2. The sonic: recordings that bear the texture of historically and geographically specific pieces (alternatively political recordings and radio singles).

3. The textual: scrolling handwritten text of the diaries of Arthur Bremer, the man who shot Gov. George Wallace.

There are also two other elements that are crucial to the film's totality:

4. The descriptive text that appears to contextualize the audio.

5. The mat-black background that the images and text appear over.

With the exception of the descriptive texts that come and go, these elements are constantly in play in equal measure for the duration of the film, although not every element can be consumed at the same time. For a moment you may be more engrossed in the music or the content of the political speeches and for others you might be hanging on every word from Bremer's diary (occasionally an overlapping white frame makes the scroll difficult to read, but this has the effect of making the words even more enticing).

Each element has its own set of rhythms and contours, like a jazz piece. The audio recordings are of widely experienced historical events, broadcast nationwide through the latest media technology, mixed with a carefully curated historiography of radio singles, from the Del Vikings to Donna Summer. The photographed ephemera are almost exclusively baseball cards of Hank Aaron, producing a photographic archive of one specific historical and cultural figure. And the scroll is the idiosyncratic thoughts of an individual who lived through the historical moments collected here, but who only became widely known (that is, an historical figure like Elvis or Richard Nixon) because of his assassination attempt of a widely-known public official.
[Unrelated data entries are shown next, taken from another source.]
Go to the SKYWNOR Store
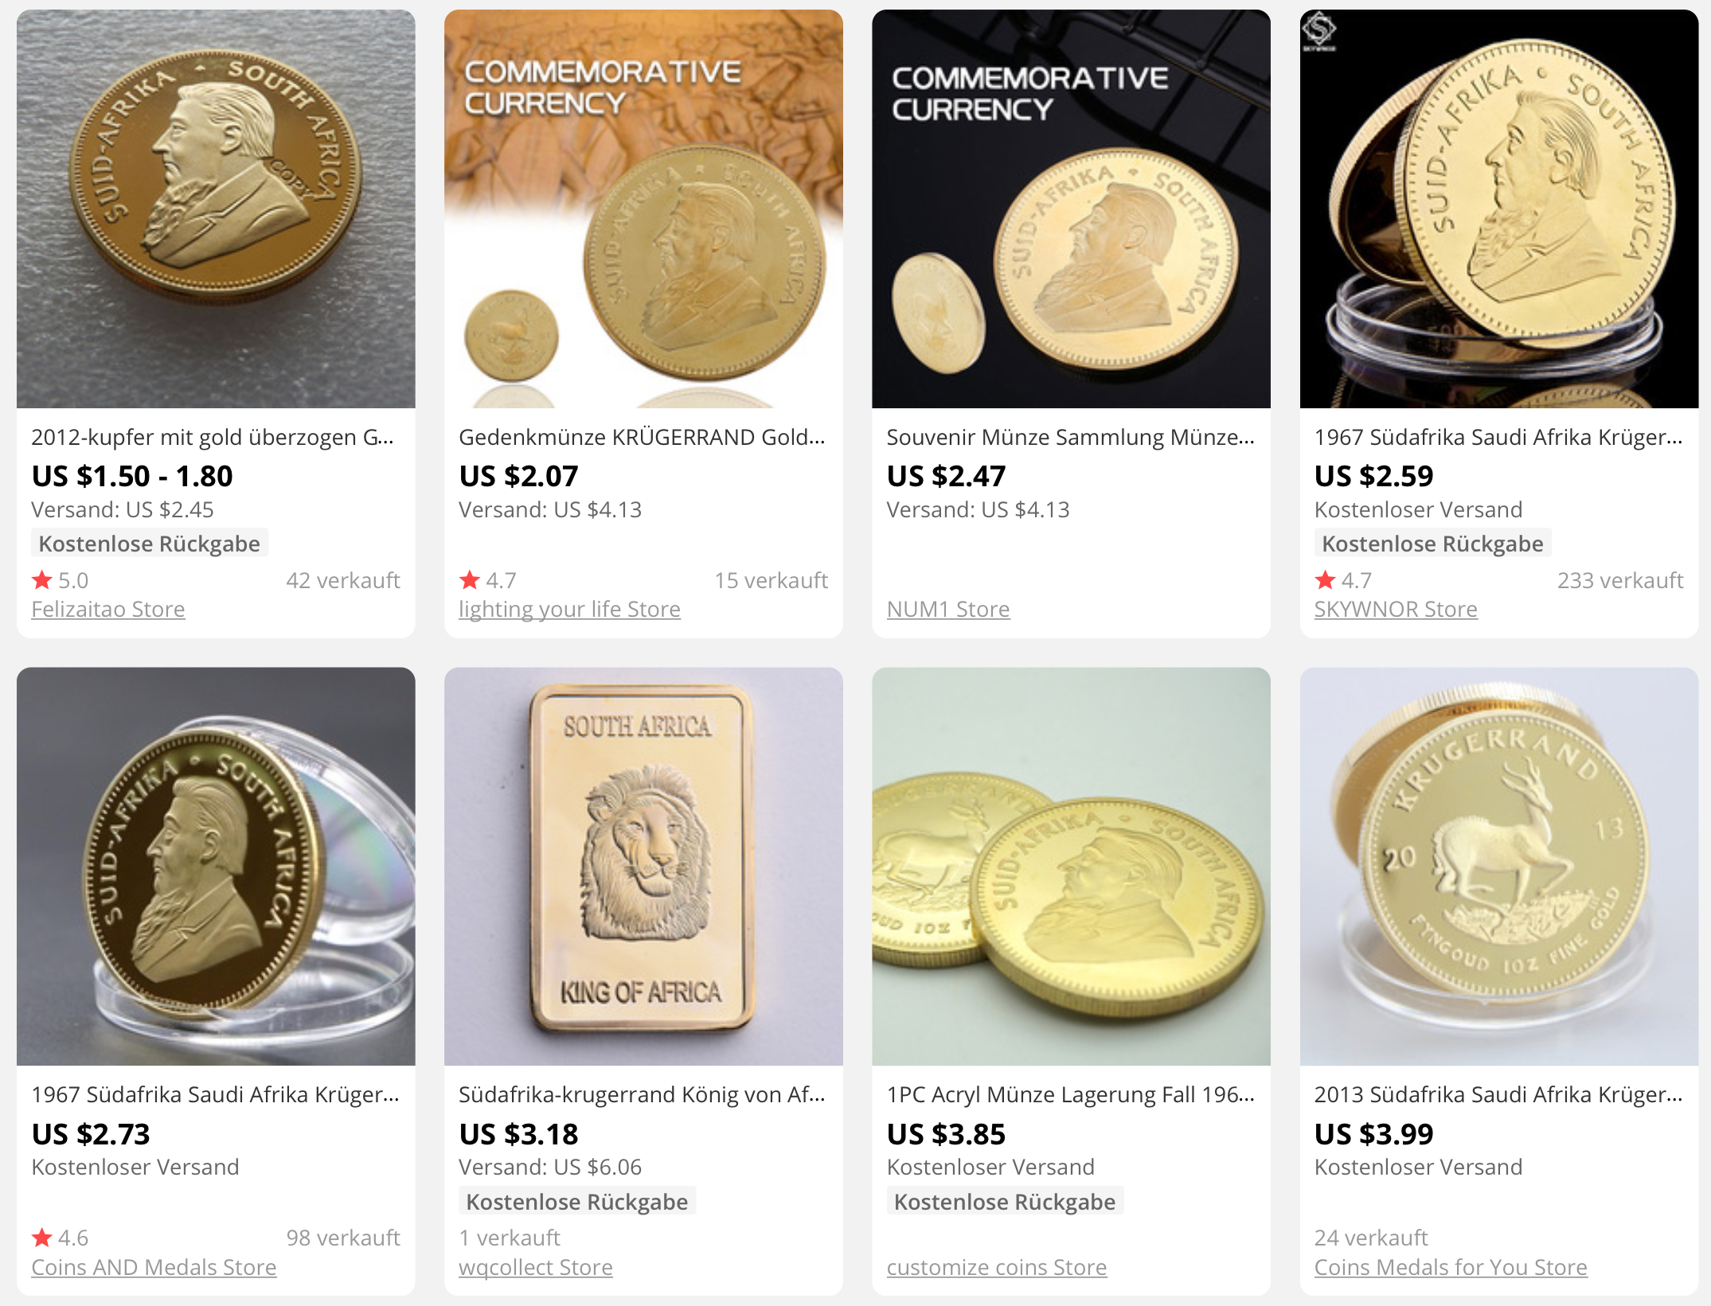This screenshot has height=1306, width=1711. [x=1395, y=610]
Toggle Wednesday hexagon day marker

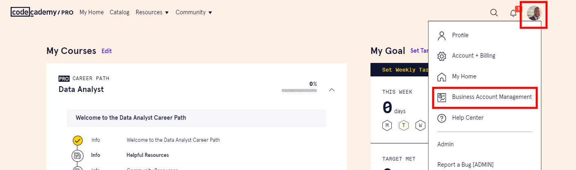[420, 125]
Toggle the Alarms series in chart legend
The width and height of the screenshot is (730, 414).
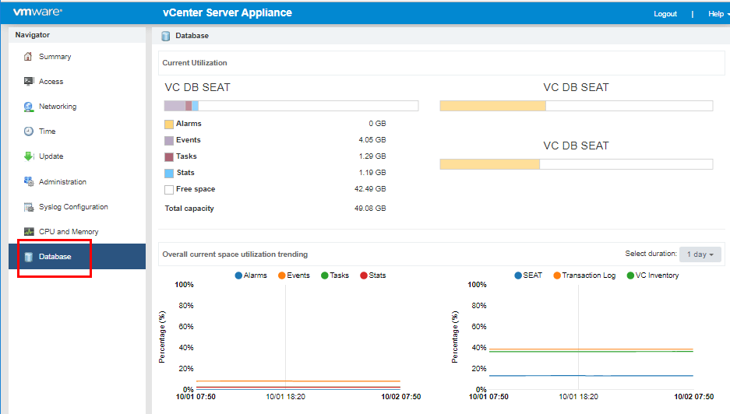coord(251,275)
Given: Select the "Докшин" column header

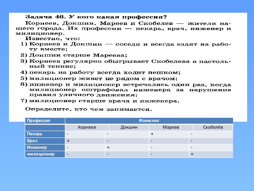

Thus, we experience the private, anonymous thoughts of a figure before they became a figure, with the film climaxing in the moment when Bremer transcends obscurity and is thrust into the public/historical stage, retroactively transforming his private diaries into the ephemera of celebrity.

The elements intersect in interesting ways. The scroll writes about Richard Nixon, whose press conferences are among the film's audio selections which also include an interview with Hank Aaron and the film's concluding audio of Aaron hitting his 500th home run. There is also the prominent convergence of the scroll detailing the plans to assassinate Wallace, which culminates in the news audio recording of the shooting.


Boyhood shares much of this basic elemental structure. The film features three dominant elements:

1. The fictional narrative structure which allows for the documentation of the actual aging of the performers (perhaps this is two elements).

2. The photographed documentation of the visual textures of the period, primarily video games like Halo and Pokemon, but also widely seen televised news events.

3. The soundtrack that functions as a historiography of radio singles (Coldplay, Soulja Boy) and political speeches (Obama, Bush).

Clearly, there is no 1:1 comparison, and my arguments will most likely fall apart on closer examination, but I think it worth while to ponder the similarities. The fictional narrative of Boyhood, while dissimilar to Bremer's diaries, does present the private documentation of personal transformation over the course of the film's production. Naturally, this production was made with the intent of being released as a finished product, but in a not too-dissimilar fashion the subjects of the film are transformed from anonymous performers (sans the stars) into public figures largely because of the documentation of their ephemeral existence. Their childhoods are public now, but they are not child stars, since they will never perform as children again. How can they?

More appropriate for comparison is the meticulous documentation of the mainstream cultural landscape of a decade. Where Benning reconstructed the 1950s to the 1970s, Linklater constructs the early 2000s to the mid 2010s. This landscape is preoccupied with visual textures (largely those associated with masculine youth) and a ubiquitous audio palette.

Interesting in both is the absence of counter culture, but both transform homogenous popular culture into something radical through the framing and presentation.